● CONSIGNE:
Dites si chacune des affirmations suivantes concorde avec le texte fourni, par oui ou non, en citant mot pour mot les termes du texte qui tranchent. (a) Thérèse consacre onze chapitres aux grâces mystiques qu'elle a reçues. (b) Le texte invite à ne pas lire les 6èmes demeures, qui ne concernent pas vraiment le lecteur. (c) Les 7èmes demeures portent le nom de « fiançailles spirituelles ».

● TEXTE FOURNI:
Alors à l’entrée de la « terre
sainte » des 6èmes demeures, appelé aussi les
« fiançailles spirituelles », Thérèse se sent, une fois de plus, bien
incapable d’en parler. Thérèse nous parle dans ses demeures des grandes grâces
mystiques qu’elle a reçues. (Elle consacre pas moins de 11 chapitres pour en parler).
Nous pourrions être tentés de laisser tomber ces demeures et ne pas les lire en
pensant que cela ne nous concerne pas vraiment. Ce serait une mauvaise
tentation ! Il faut partir d’un principe transmis par nos anciens et
qui dit ceci : « La vie mystique joue le rôle de miroir
grossissant de notre vie chrétienne ordinaire ». Autrement dit, il
a été donné à Thérèse de toucher du doigt des choses que nous vivons dans
l’obscurité de la foi. Il n’est donc pas inutile de lire ces chapitres des 6èmes
demeures qui peuvent sans aucun doute nourrir notre foi.
Enfin, arrive ces 7èmes
demeures, le « mariage spirituel ». Ce mariage s’opère tout autrement que dans les ravissements et
l’oraison d’union où Dieu s’unit à l’âme d’une certaine manière. Dans ces 7èmes
demeures, « Dieu fait tomber les
écailles des yeux de l’âme afin qu’elle contemple, qu’elle comprenne, mais par
une voie extraordinaire, quelque chose des faveurs dont Dieu la gratifie ».

● LIGNES EXTRAITES:
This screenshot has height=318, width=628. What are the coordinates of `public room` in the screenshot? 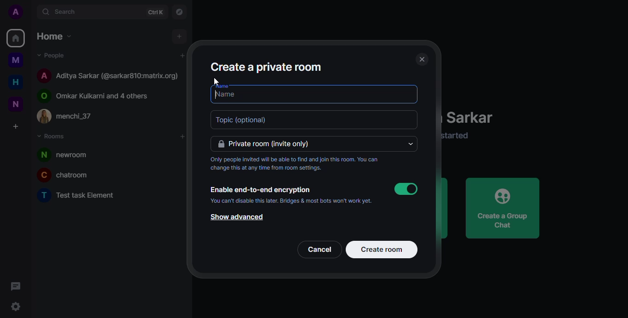 It's located at (99, 94).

● RÉPONSE:
(a) Oui : « Elle consacre pas moins de 11 chapitres pour en parler ».
(b) Non : « Ce serait une mauvaise tentation ! »
(c) Non : « Enfin, arrive ces 7èmes demeures, le “mariage spirituel” ».